MATERIALS PROVIDED:
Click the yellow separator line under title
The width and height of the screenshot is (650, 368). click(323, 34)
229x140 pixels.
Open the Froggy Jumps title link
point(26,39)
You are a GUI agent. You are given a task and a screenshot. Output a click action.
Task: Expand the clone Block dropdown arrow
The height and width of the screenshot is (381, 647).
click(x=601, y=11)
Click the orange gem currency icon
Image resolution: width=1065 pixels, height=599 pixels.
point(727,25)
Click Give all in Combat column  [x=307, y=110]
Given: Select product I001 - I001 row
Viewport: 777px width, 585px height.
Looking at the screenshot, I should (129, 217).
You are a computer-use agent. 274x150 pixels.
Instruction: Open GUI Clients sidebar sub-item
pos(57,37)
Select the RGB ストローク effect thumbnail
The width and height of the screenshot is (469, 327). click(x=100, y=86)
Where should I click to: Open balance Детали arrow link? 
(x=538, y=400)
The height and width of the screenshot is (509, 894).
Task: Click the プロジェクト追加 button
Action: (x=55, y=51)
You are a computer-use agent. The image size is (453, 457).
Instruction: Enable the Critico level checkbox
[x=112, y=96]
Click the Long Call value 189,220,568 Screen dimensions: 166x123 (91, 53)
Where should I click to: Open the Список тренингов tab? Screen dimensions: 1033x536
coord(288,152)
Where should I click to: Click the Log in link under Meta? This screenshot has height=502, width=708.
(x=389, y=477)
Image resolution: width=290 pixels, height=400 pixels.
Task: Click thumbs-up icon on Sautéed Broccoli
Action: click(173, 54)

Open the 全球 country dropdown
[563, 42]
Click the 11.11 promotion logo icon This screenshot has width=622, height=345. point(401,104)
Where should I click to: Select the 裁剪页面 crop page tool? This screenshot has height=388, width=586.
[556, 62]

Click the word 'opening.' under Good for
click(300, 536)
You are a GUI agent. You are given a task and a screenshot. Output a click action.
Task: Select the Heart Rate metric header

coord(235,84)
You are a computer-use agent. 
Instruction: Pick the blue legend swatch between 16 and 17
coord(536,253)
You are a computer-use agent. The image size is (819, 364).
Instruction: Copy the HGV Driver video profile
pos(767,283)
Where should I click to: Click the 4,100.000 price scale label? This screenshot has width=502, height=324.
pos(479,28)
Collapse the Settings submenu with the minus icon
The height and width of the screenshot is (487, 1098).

REQUIRED WORK: Report each line of the items above that contains the string "arrow".

ANSWER TO THE TASK:
Task: Expand the clone Block dropdown arrow
Where should I click to: Open balance Детали arrow link? 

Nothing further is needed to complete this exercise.